The more I think about this article about the DJIA from The Big Picture, the more it bothers me.

The Dow Jones Industrial Average (DJIA) has always been my least-favorite of the broadly-quoted marked indices, despite being the one that the mainstream media follows most closely. First of all, it's price-weighted -- a relic of the days when the index was calculated by hand rather than computers. If one of the components splits its stock (which should be an entirely inconsequential even from an equity value and market cap perspective), it suddenly has half the weight in the index it did before, simply because it now has half the stock price and twice the shares. Second, the index only has 30 "representative" stocks, and it's not transparent why some companies are included and others are not -- it's not the top 30 largest companies, as some might think.

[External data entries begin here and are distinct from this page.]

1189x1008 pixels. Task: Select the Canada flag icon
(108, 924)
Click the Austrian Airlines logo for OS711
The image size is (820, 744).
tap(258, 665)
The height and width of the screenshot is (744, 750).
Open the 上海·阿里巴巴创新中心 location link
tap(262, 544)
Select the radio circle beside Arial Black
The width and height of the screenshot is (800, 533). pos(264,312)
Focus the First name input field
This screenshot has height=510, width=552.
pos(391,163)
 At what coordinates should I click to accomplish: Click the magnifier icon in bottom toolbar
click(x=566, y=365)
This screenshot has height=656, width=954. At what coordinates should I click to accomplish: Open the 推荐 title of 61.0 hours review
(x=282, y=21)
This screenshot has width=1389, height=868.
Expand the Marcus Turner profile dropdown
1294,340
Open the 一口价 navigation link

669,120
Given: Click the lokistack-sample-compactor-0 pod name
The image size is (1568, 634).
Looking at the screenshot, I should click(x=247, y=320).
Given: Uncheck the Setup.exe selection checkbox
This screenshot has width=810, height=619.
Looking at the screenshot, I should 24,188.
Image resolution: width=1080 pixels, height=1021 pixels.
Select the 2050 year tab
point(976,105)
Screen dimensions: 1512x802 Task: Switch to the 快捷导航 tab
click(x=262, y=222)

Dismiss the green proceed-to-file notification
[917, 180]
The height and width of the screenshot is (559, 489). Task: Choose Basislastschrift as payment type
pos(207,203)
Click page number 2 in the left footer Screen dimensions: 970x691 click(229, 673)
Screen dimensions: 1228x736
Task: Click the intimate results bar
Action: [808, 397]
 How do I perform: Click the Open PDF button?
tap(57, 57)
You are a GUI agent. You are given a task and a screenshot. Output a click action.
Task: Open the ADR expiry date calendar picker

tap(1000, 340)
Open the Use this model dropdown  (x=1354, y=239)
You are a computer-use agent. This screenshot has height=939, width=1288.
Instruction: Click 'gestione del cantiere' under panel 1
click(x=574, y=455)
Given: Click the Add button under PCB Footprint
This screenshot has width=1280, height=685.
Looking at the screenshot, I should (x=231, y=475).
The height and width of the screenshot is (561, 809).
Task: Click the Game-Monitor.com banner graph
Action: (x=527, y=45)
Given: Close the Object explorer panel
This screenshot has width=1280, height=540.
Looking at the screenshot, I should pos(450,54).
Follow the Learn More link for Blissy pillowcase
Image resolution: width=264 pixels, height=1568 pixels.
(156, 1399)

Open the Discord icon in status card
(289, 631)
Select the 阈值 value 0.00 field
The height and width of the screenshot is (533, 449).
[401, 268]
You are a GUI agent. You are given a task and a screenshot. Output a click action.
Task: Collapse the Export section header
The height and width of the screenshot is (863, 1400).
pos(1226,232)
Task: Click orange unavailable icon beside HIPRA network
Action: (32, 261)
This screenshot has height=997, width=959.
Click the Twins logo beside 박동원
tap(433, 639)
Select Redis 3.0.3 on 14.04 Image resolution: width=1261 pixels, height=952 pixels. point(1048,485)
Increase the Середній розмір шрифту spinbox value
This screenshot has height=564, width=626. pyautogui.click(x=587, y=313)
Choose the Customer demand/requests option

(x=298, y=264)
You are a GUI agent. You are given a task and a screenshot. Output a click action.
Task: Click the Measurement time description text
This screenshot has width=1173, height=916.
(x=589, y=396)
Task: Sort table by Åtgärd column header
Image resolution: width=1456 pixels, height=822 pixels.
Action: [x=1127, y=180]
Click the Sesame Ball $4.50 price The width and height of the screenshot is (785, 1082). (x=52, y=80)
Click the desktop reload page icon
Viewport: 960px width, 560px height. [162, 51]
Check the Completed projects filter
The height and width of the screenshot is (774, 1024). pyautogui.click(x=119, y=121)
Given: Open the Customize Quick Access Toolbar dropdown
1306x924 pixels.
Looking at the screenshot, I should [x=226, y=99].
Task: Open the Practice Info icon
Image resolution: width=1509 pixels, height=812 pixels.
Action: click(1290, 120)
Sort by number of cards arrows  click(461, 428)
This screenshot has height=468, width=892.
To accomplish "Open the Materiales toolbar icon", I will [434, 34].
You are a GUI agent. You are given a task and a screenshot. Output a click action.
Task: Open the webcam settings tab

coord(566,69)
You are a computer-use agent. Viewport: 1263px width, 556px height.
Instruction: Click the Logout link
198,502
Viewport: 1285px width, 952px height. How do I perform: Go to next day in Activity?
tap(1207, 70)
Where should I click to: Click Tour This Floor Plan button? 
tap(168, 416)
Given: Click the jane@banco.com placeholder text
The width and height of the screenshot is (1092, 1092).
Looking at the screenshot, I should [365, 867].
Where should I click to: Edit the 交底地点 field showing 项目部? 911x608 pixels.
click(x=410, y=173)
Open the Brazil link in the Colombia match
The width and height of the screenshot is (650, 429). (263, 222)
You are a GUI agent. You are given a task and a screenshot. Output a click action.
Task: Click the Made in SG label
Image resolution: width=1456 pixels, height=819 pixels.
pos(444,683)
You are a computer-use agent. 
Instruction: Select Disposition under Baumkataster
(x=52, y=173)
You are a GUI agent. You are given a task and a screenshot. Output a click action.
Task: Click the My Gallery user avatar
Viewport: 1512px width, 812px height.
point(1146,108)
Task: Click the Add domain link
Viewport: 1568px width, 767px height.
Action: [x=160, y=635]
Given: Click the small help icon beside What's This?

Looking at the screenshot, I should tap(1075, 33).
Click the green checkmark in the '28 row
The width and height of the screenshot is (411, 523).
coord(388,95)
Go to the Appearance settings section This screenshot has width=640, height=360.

Now there are number of financial and industrial giants whose stocks have fallen below the $10 minimum that DJIA gives as its guideline for when a component will be replaced. (A $3.50 price for Citigroup means that it has 1/25th the weight of IBM, trading at over $90.) With the financials underweighted in the DJIA but in reality continuing to drag down the markets, the DJIA is now going to increasingly outperform the broad market... and the press will likely continue to report the "Dow" as the gospel for the state of the market until they either focus on this situation, or the index is corrected and fallen angels like Citigroup and GM are kicked out to the curb.